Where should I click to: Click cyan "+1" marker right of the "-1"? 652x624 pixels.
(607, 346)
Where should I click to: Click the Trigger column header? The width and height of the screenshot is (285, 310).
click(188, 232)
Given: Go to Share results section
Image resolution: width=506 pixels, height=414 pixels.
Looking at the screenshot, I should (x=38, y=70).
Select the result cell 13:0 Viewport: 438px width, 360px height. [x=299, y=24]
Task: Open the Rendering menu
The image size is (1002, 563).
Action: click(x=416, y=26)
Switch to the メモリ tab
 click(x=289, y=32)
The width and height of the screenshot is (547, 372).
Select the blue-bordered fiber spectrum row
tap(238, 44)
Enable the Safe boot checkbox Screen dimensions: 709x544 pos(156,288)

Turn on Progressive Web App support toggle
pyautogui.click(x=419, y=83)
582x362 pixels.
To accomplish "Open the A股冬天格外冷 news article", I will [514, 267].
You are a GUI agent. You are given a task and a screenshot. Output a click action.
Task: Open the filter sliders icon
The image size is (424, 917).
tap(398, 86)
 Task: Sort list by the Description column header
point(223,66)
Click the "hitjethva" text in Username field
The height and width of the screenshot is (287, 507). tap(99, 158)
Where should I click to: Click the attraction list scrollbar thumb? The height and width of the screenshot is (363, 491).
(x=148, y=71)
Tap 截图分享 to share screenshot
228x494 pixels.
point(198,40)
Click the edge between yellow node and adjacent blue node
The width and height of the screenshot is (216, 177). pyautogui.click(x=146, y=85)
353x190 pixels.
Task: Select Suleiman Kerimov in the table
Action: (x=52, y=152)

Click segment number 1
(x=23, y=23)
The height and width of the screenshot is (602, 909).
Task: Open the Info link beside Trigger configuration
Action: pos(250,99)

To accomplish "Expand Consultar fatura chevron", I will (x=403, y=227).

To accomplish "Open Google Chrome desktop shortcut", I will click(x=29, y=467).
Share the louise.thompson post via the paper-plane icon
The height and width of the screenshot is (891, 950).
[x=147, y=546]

────

TASK DESCRIPTION: Go through the records above and repeat each one exactly.

OUTPUT FOR THIS EXERCISE:
Where should I click to: Click cyan "+1" marker right of the "-1"? 652x624 pixels.
(607, 346)
Where should I click to: Click the Trigger column header? The width and height of the screenshot is (285, 310).
click(188, 232)
Given: Go to Share results section
Image resolution: width=506 pixels, height=414 pixels.
Looking at the screenshot, I should (x=38, y=70).
Select the result cell 13:0 Viewport: 438px width, 360px height. [x=299, y=24]
Task: Open the Rendering menu
The image size is (1002, 563).
Action: click(x=416, y=26)
Switch to the メモリ tab
 click(x=289, y=32)
The width and height of the screenshot is (547, 372).
Select the blue-bordered fiber spectrum row
tap(238, 44)
Enable the Safe boot checkbox Screen dimensions: 709x544 pos(156,288)

Turn on Progressive Web App support toggle
pyautogui.click(x=419, y=83)
582x362 pixels.
To accomplish "Open the A股冬天格外冷 news article", I will [514, 267].
You are a GUI agent. You are given a task and a screenshot. Output a click action.
Task: Open the filter sliders icon
The image size is (424, 917).
tap(398, 86)
 Task: Sort list by the Description column header
point(223,66)
Click the "hitjethva" text in Username field
The height and width of the screenshot is (287, 507). tap(99, 158)
Where should I click to: Click the attraction list scrollbar thumb? The height and width of the screenshot is (363, 491).
(x=148, y=71)
Tap 截图分享 to share screenshot
228x494 pixels.
point(198,40)
Click the edge between yellow node and adjacent blue node
The width and height of the screenshot is (216, 177). pyautogui.click(x=146, y=85)
353x190 pixels.
Task: Select Suleiman Kerimov in the table
Action: (x=52, y=152)

Click segment number 1
(x=23, y=23)
The height and width of the screenshot is (602, 909).
Task: Open the Info link beside Trigger configuration
Action: pos(250,99)

To accomplish "Expand Consultar fatura chevron", I will (x=403, y=227).

To accomplish "Open Google Chrome desktop shortcut", I will click(x=29, y=467).
Share the louise.thompson post via the paper-plane icon
The height and width of the screenshot is (891, 950).
[x=147, y=546]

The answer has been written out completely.